» Instructions for the task
Reproduce every entry below precisely; do not include the pictures.

[Input material Boundary: Start]

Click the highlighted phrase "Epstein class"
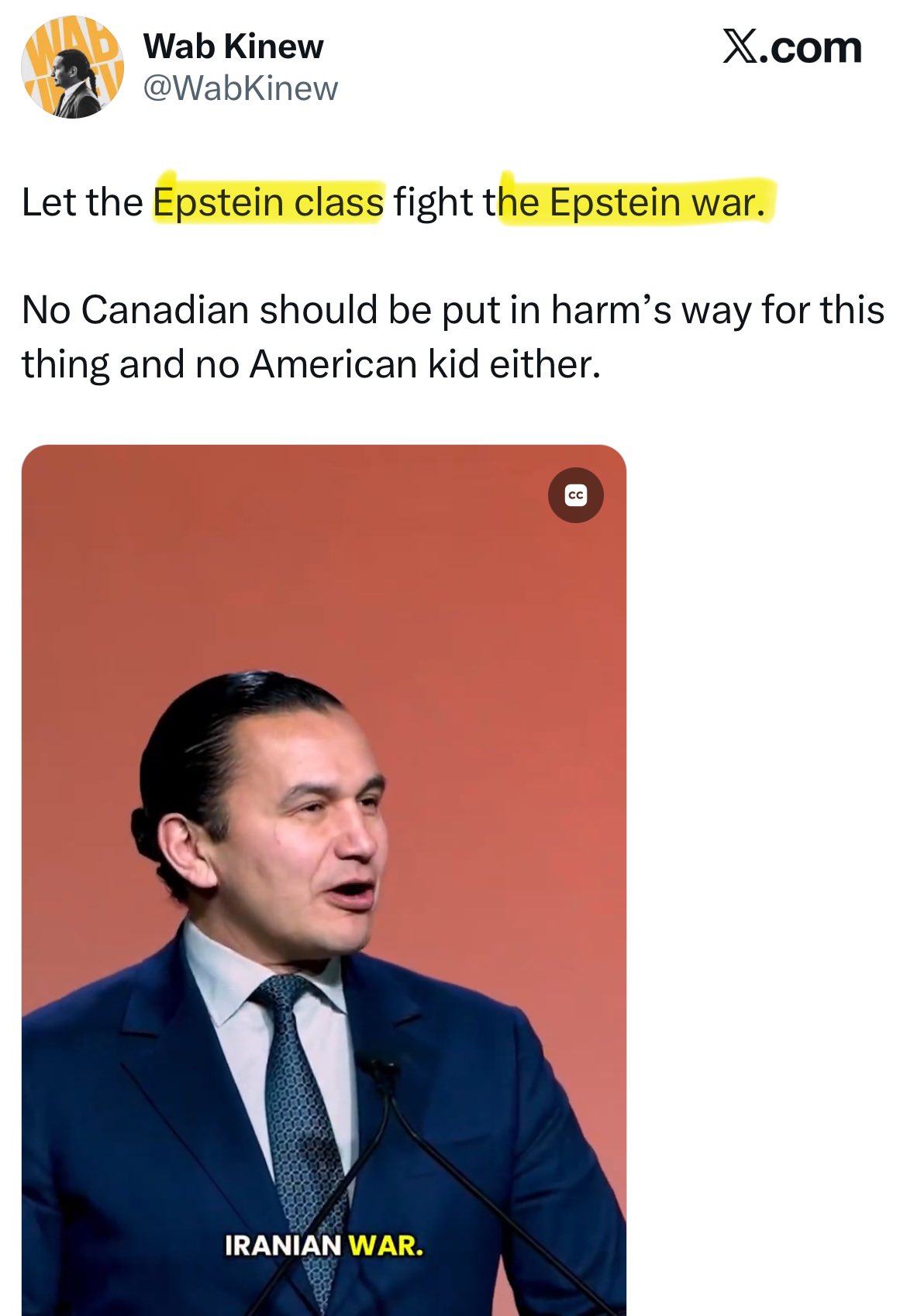268,202
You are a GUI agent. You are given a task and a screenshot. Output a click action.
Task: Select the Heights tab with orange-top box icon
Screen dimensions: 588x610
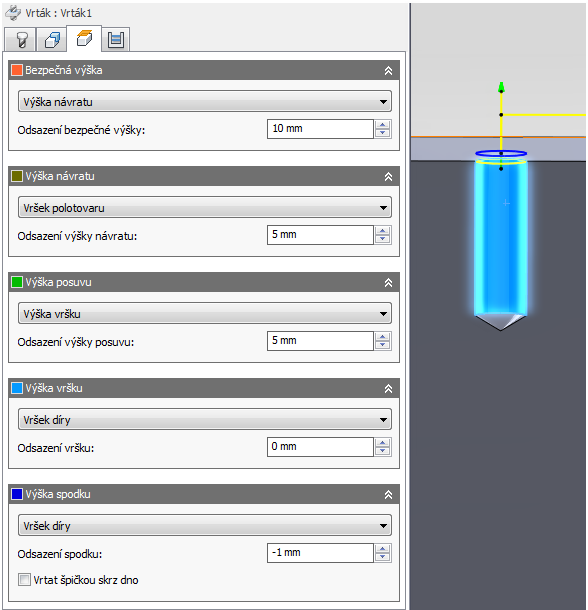tap(84, 38)
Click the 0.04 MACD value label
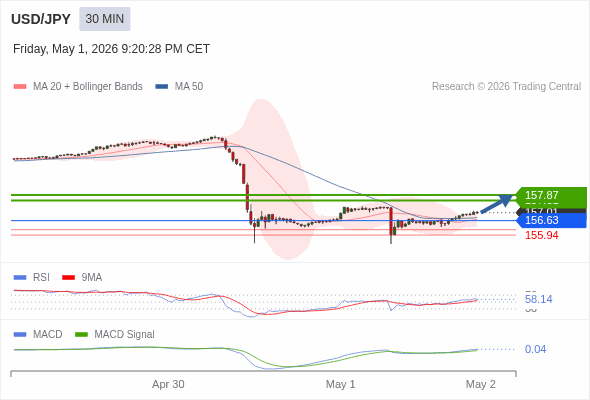 click(535, 350)
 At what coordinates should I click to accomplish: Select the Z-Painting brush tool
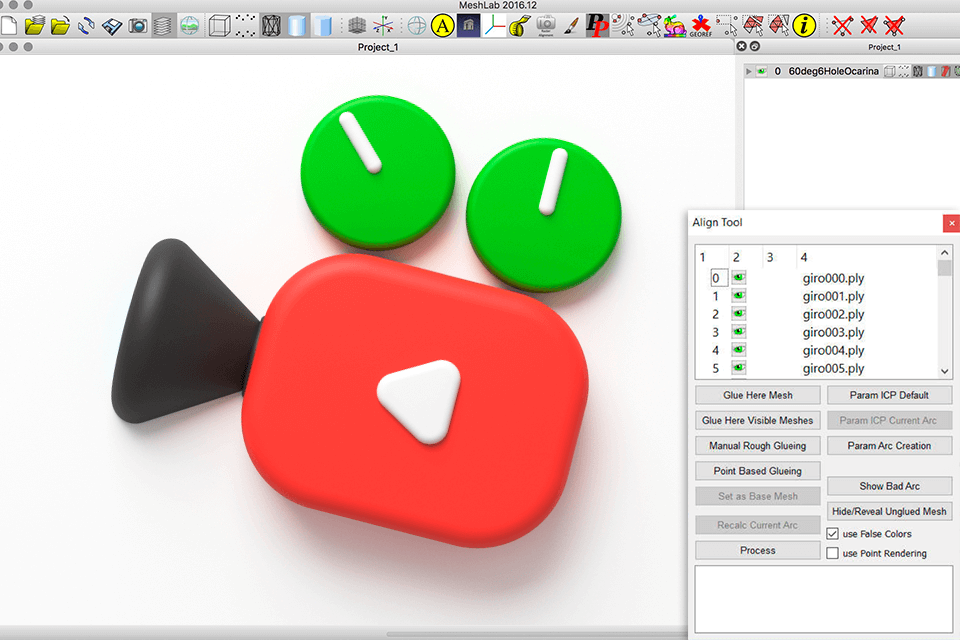571,26
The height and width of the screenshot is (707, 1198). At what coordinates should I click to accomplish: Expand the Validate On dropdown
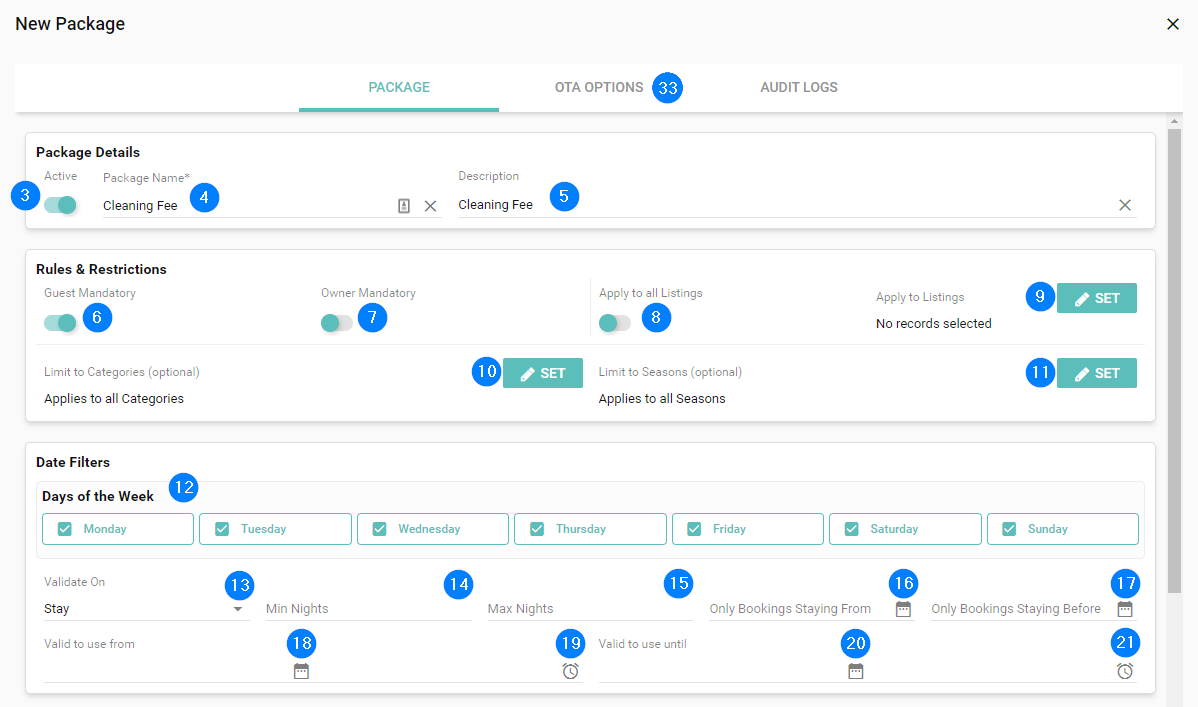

[Input material Boundary: End]

» Finished exercise
Click the highlighted phrase "Epstein class"
268,202
You are a GUI agent. You are given a task and a screenshot. Output a click action.
Task: Select the Heights tab with orange-top box icon
Screen dimensions: 588x610
tap(84, 38)
Click the 0.04 MACD value label
 click(535, 350)
 At what coordinates should I click to accomplish: Select the Z-Painting brush tool
571,26
The height and width of the screenshot is (707, 1198). At what coordinates should I click to accomplish: Expand the Validate On dropdown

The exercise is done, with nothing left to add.